■ DIRECTIONS:
a) In the article on earning CME credits online, condense the paragraph that begins "If you are interested in taking a CME course" into a short list of steps, keeping its main facts.
b) Pick up the article about earning CME credits over the Internet after its last paragraph and continue it.

··· SELECTED EXCERPT

The Internet is changing the path to CME credits
The Internet is changing the path to CME credits
Courses are available anytime, anywhere
If you’ve ever scrambled at the last minute to find a nearby conference to fulfill your continuing medical education (CME) requirements or sat through lengthy seminars while patient demands piled up in your office, you can appreciate the value of getting at least part of your continuing medical education over the Internet.
The Internet is providing physicians with more options for fulfilling their CME requirements. The courses you need are readily available any time and anywhere you choose.
"Prior to the advent of Internet CME, physicians had to get their education at conferences. This took them out of the office and away from their personal and professional lives," says Scott Beck, chief sales and marketing officer of Medimorphus.com, a Salt Lake City firm offering career development services, health care recruiting and CME over the Internet through a partnership with Healthstream.
Log on, take a test
Now, you can simply log on to a site, take a course during your lunch hour or when you have a little extra time because a patient didn’t show up for an appointment. There are a growing number of sites that offer thousands of hours of CME credit and that allow you to scan and identify areas of interest before you sign up for the course.
If you are interested in taking a CME course, you enter your credit card number if there is a charge, read the course material, digest the information and take an exam at the end. If you pass, an electronic certification may be available on the spot or e-mailed to you at a later date.
It’s considerably cheaper than going to a conference, particularly when you factor in travel costs and other expenses.
"Internet CME is a concept whose time has come," asserts Jean Lalonde, co-founder and president of I.C. Axon, a Montreal firm that created MyPatient.com (www.mypatient.com), an interactive case-based physician educational site. "The convenience of the Internet is really important. It provides a huge opportunity for learning, not just three times a year when you fly away to attend a convention, but anywhere and any time," he adds.
There generally are three types of organizations that offer CME online:
• content producers who produce the content for the online courses;
• aggregators that compile content from a number sources and make it accessible through links at their site;
• university organizations that offer limited courses on certain subjects from their own sites.
Sponsored CME usually is financed by unrestricted grants from a pharmaceutical company that puts its advertisement on the sites and is usually free, while non-sponsored content has no advertising and is available for a nominal fee.
American Health Consultants, publisher of Physician’s Managed Care Report, developed its CMEWeb.com site (www.cmeweb.com) four years ago after noting a large number of calls in November and December from physicians facing end-of-the year deadlines for earning CME, says Marcus Underwood, director of new media and content licensing.
"We talked to some of the physicians and discovered it was a common problem," he adds. The company put some of its information online and the physicians asked for more. "They can take it day and night and take as little or as much as they need," Underwood says.

······
··· EXERCISE DATA

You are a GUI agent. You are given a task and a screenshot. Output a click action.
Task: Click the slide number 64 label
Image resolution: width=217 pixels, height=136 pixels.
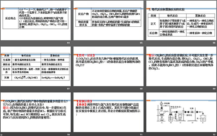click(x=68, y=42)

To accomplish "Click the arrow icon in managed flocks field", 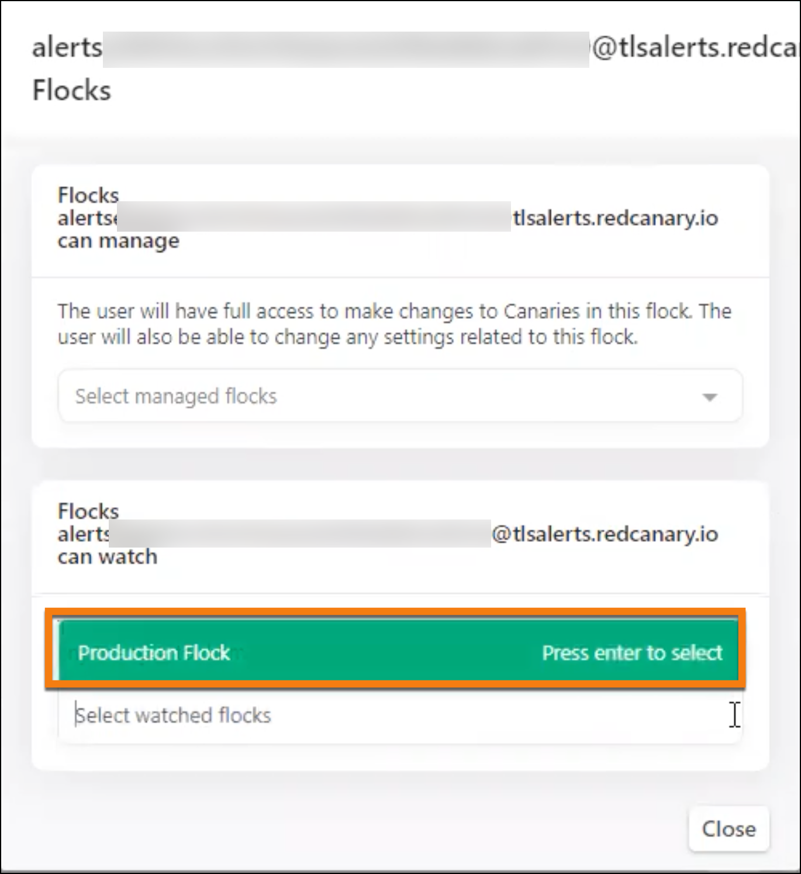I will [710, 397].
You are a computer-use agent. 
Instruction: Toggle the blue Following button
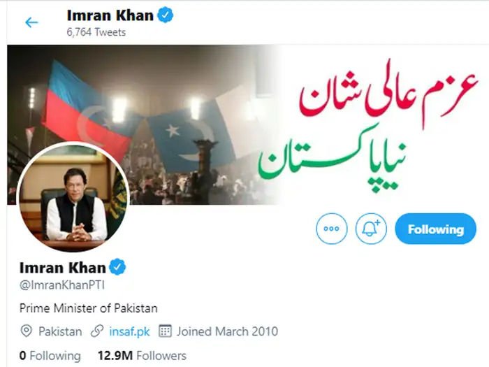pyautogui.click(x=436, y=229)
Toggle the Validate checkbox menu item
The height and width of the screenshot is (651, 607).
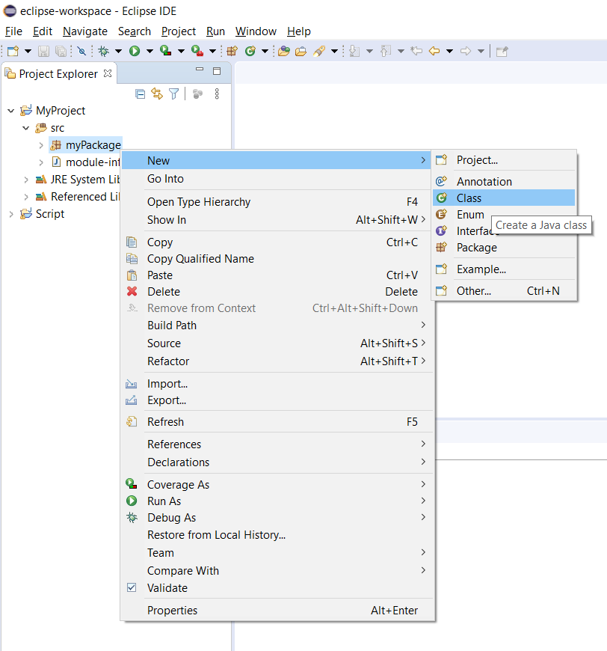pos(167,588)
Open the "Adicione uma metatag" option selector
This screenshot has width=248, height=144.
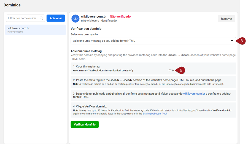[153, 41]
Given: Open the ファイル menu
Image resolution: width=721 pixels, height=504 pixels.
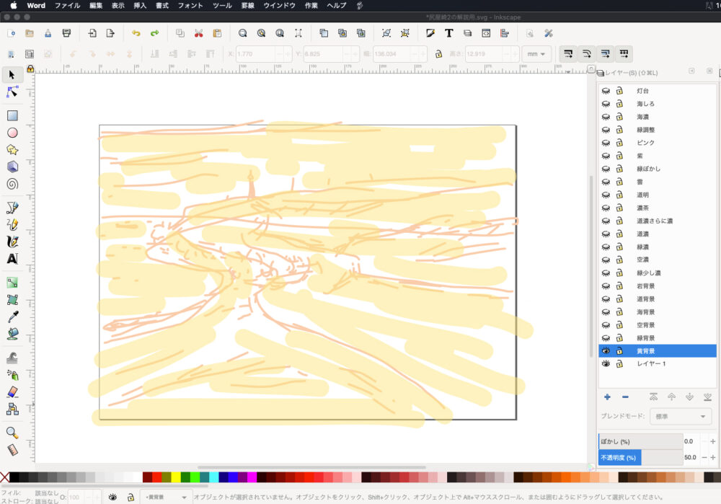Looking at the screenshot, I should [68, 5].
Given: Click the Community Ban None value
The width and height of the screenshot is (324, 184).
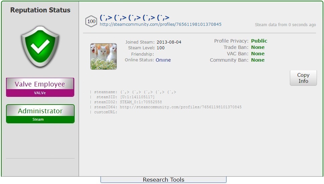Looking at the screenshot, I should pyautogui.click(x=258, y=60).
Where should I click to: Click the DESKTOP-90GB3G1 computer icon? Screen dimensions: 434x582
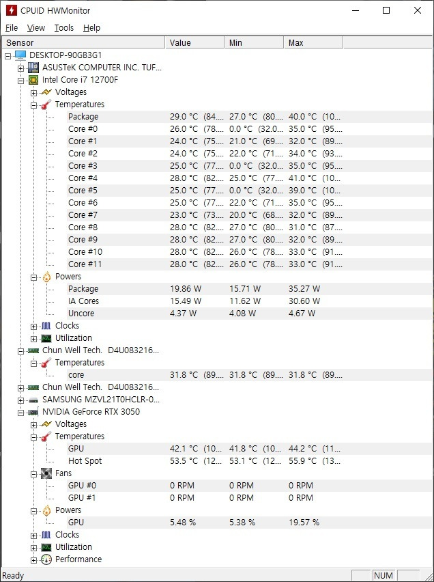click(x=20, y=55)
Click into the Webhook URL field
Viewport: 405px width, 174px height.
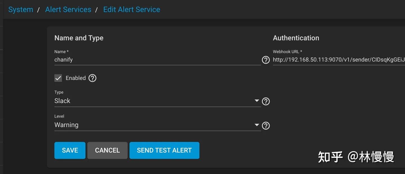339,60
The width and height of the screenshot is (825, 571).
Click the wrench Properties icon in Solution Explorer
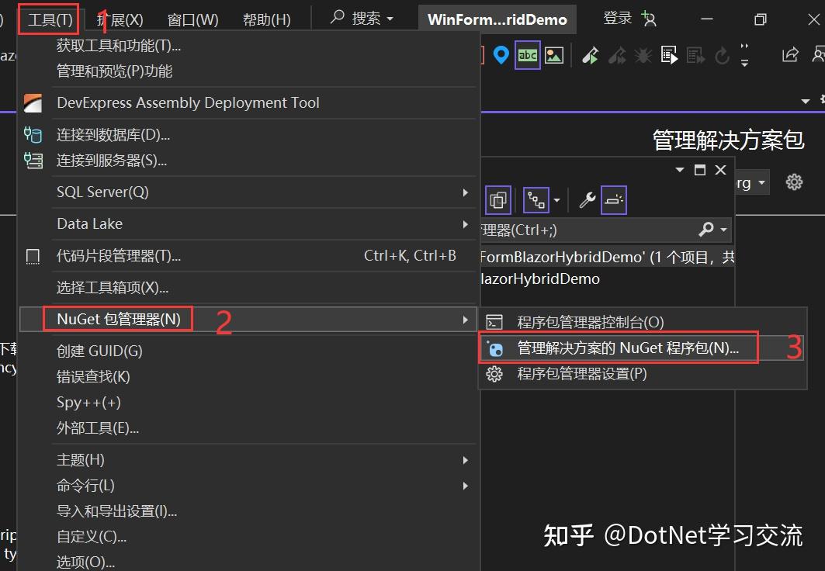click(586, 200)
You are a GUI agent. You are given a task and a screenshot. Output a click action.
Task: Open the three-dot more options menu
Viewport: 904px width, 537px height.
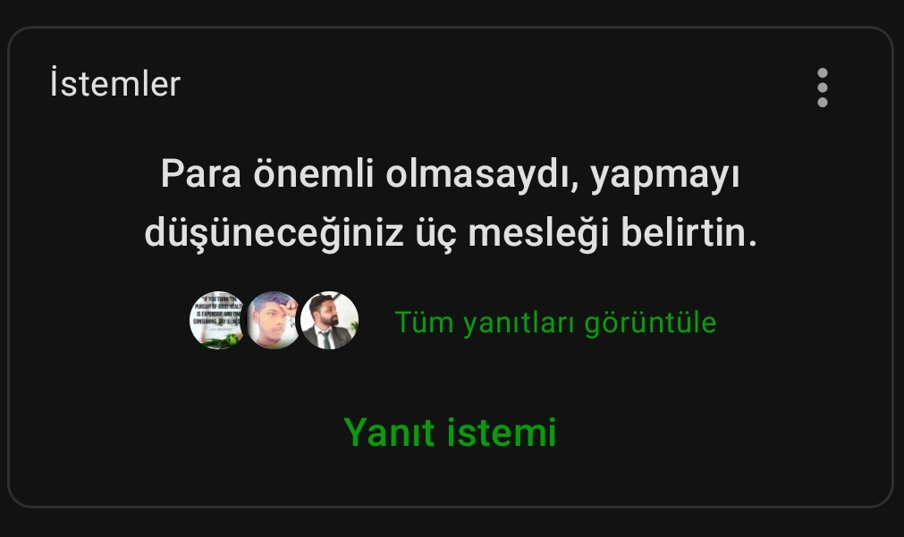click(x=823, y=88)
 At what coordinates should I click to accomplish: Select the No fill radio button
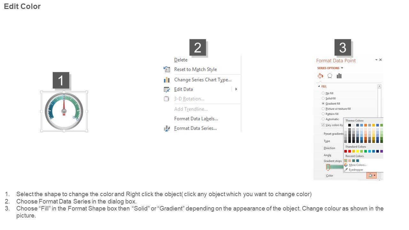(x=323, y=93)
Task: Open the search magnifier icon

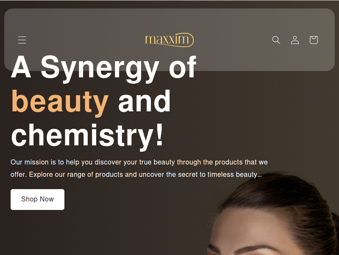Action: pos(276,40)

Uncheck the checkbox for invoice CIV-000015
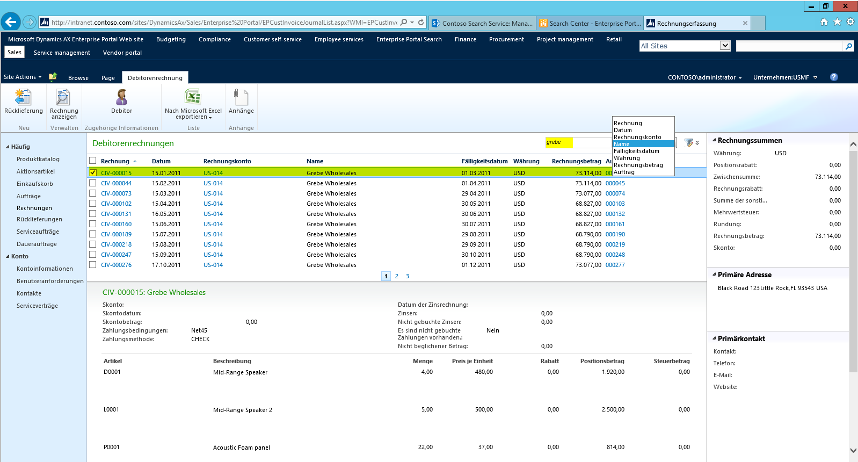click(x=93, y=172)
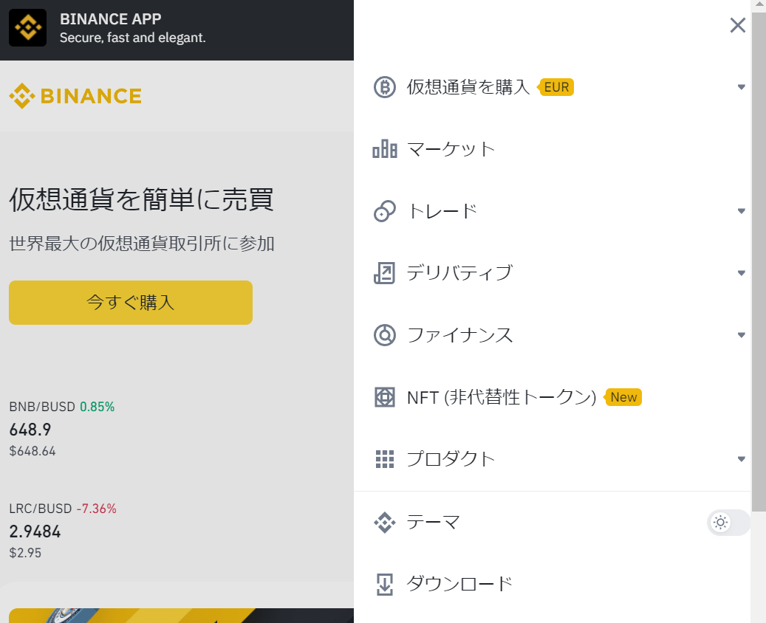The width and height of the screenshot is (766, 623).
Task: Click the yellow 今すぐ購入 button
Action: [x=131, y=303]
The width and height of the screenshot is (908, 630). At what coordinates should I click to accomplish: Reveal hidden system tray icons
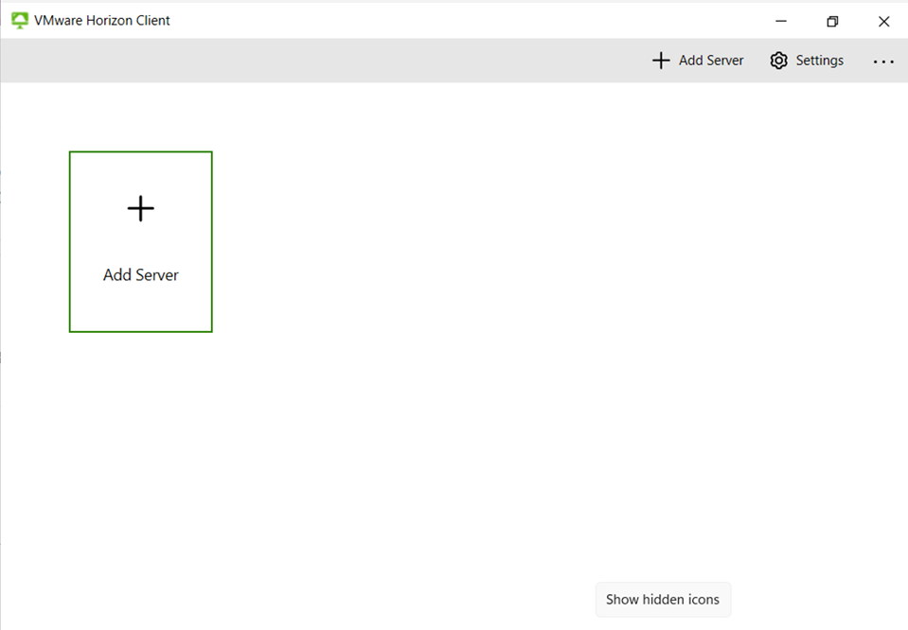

······

■ ANSWERS PER TASK:
a)
- Enter a credit card number if the course has a charge.
- Read and digest the course material.
- Take an exam at the end.
- If you pass, you may get an electronic certification on the spot or by e-mail later.

b)
While CME on the Internet offers a lot of opportunities for physicians, it does have its downside, Lalonde points out. "The information available is extremely broad and diverse and this gives physicians a lot of opportunities. On the other hand, because it is broad with a lot of diversity, there is a challenge to weed out what you need," he adds.
One of the problems of online CME sites is that there is no standard navigational tool and no standard expectations have been developed, Lalonde points out. This means you have to learn to navigate your way through each site. You may also need to look at several sites before finding one that meets you needs.
"No online service has been able to identify the exact needs of an individual physician. I don’t think any one site provides a comprehensive solution right now," Lalonde says.
When I.C. Axon was planning its online CME courses, it began by working with nearly 300 physicians, asking them to name their most memorable moment in medical education. "By and large they tended to say that the cases they studied during rounds formed their most memorable undergraduate experiences. There was an overwhelming consensus that case-based learning was important," he says. The company concluded that case studies delivered online would be a familiar way for physicians to learn.
Professional rapport missing
With Internet CME, you miss the personal interactions that you get at conferences. You don’t have a chance for group discussions or to question the expert directly, points out Randall Killian, MS, MBA, executive vice president and director of CME for the National Association of Managed Care Physicians, in Glen Allen, VA. His organization offers both conference-based and online CME courses.
The questions that are asked after you complete an online CME course may not be the questions that you need answered, he adds.
"Internet training is great for physicians who want some just-in-time training on various disease states, treatment protocols, and new pharmaceutical products," he says.
Technology is another problem. If you don’t have the latest computer and high-speed Internet access, you may find yourself spending more time waiting for a site to load than it takes to read the course materials. "In health care, one of the challenges is the level of technology within the institutions. If you don’t have the most up-to-date technology available, it takes some of the value out of the Internet," Beck says.